(Source material begins)

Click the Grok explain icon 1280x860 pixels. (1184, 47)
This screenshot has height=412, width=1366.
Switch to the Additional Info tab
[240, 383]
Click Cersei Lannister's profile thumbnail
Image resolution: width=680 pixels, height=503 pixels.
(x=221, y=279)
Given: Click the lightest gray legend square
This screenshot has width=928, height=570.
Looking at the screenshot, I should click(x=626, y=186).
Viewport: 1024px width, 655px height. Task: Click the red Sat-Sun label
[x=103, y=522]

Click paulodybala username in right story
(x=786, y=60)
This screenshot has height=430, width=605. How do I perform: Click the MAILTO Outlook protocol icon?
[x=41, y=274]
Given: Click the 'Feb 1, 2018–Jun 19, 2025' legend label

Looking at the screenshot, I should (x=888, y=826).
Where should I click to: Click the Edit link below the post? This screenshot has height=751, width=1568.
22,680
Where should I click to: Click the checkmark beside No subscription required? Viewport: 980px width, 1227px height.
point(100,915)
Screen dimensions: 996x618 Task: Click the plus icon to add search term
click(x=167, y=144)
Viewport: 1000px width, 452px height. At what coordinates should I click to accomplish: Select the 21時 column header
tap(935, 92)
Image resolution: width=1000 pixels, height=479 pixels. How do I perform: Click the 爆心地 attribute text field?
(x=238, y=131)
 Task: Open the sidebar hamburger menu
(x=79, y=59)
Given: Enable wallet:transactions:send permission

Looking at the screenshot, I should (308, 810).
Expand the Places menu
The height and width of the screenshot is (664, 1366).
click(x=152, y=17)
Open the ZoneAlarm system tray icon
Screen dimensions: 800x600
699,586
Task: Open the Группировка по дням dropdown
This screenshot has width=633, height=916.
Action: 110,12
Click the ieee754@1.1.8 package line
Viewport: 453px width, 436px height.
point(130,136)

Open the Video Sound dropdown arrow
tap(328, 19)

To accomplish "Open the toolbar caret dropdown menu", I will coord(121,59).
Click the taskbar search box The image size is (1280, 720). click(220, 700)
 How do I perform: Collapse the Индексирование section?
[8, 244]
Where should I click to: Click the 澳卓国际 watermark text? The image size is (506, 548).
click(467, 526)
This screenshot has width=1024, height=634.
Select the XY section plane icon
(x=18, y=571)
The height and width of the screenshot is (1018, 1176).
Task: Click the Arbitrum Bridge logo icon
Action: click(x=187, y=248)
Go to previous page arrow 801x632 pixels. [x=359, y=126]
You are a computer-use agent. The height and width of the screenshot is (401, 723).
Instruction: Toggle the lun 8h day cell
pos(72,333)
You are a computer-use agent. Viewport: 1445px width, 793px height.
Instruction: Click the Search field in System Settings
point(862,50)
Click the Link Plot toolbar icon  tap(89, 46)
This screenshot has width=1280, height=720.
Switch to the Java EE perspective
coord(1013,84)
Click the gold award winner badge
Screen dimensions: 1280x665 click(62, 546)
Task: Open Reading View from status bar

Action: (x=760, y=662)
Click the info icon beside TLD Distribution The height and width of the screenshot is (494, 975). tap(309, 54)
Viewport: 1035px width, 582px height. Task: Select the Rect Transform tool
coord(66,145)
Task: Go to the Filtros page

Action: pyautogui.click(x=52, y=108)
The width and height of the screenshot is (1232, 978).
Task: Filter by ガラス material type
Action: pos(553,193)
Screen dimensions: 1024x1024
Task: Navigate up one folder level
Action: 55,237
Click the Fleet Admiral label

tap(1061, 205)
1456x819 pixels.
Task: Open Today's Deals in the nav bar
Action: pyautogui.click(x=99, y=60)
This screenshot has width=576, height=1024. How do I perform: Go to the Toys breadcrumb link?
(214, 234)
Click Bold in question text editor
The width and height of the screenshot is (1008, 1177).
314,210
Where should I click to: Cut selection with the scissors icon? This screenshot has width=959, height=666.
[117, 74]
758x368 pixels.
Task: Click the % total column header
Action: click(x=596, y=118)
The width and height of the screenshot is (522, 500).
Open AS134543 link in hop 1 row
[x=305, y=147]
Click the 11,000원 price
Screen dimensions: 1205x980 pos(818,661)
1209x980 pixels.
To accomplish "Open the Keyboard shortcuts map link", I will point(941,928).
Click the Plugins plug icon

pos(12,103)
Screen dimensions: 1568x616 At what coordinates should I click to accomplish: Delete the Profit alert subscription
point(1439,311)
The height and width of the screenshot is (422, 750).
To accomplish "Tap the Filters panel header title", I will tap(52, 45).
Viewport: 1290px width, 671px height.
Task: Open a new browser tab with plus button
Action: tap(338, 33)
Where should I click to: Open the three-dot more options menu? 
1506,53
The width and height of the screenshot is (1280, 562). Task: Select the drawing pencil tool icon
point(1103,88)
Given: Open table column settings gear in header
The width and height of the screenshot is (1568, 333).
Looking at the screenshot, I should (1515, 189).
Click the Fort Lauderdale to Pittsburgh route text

(Source material ends)

What to do:
Scan the data above, please, and give the number of lines where the word "toolbar" occurs, with no further text.

Solved problem:
2